#### Assigned task:
Where the data below has the string "toolbar", return the whole line.

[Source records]

────────────────────────────────────────

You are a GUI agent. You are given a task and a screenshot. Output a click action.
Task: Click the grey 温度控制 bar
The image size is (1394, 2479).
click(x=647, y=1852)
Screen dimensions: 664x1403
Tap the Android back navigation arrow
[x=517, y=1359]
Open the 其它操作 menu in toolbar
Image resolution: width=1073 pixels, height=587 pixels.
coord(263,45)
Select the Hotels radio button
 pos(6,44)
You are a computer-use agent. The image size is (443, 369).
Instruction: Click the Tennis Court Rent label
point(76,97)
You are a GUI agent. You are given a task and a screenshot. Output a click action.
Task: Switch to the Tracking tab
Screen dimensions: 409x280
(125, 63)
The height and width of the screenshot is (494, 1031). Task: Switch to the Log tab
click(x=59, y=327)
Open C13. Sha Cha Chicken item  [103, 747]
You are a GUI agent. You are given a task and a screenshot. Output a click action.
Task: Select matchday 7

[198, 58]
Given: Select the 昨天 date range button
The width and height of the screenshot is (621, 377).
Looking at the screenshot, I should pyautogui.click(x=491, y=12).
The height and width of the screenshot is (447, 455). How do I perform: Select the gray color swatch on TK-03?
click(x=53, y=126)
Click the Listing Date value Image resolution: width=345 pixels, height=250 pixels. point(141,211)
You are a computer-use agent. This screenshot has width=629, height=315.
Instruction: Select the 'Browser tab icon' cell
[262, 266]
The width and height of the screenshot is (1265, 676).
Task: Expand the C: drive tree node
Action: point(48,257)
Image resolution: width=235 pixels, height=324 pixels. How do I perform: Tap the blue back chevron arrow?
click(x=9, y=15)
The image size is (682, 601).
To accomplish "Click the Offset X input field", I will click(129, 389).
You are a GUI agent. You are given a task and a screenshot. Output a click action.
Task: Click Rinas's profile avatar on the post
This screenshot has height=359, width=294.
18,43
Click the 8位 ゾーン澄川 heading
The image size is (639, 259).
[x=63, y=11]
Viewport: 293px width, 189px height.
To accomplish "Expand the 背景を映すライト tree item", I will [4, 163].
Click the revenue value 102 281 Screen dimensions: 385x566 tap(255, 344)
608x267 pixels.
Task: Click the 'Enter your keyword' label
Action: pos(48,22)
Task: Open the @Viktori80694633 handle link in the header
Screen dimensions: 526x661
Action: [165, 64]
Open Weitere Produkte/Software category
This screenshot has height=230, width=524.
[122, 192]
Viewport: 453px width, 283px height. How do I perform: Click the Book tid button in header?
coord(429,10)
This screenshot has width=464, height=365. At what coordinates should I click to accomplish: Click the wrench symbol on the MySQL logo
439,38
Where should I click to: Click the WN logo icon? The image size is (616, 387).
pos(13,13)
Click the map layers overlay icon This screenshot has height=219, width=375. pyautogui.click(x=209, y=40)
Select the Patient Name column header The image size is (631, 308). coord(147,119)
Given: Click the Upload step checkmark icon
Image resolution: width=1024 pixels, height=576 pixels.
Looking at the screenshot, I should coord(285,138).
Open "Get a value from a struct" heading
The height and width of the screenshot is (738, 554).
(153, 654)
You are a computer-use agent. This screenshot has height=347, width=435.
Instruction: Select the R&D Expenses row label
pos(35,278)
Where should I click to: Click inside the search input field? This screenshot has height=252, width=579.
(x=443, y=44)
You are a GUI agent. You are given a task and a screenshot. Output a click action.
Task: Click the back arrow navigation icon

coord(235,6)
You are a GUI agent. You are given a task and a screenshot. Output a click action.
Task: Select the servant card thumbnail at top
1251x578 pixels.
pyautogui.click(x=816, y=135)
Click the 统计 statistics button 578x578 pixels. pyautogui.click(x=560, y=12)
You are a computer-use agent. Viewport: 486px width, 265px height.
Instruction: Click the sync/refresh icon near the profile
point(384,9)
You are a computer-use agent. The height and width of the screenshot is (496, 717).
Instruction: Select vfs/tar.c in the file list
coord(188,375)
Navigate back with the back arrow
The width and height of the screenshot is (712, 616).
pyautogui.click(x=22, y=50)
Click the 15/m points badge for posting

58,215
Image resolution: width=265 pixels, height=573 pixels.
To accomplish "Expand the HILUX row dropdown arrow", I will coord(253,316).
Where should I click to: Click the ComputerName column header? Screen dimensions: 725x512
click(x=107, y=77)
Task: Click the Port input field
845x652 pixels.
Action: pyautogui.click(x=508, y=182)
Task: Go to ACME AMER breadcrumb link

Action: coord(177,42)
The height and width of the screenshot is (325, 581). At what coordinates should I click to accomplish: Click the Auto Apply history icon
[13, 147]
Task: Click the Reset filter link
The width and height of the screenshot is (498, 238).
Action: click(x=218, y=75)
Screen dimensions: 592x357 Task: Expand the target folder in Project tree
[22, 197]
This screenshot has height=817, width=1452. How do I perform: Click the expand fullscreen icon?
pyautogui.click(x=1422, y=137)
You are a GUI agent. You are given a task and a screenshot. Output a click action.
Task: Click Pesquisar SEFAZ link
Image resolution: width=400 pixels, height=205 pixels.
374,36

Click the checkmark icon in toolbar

────────────────────────────────────────

#### Finished exercise:
Open the 其它操作 menu in toolbar
Click the checkmark icon in toolbar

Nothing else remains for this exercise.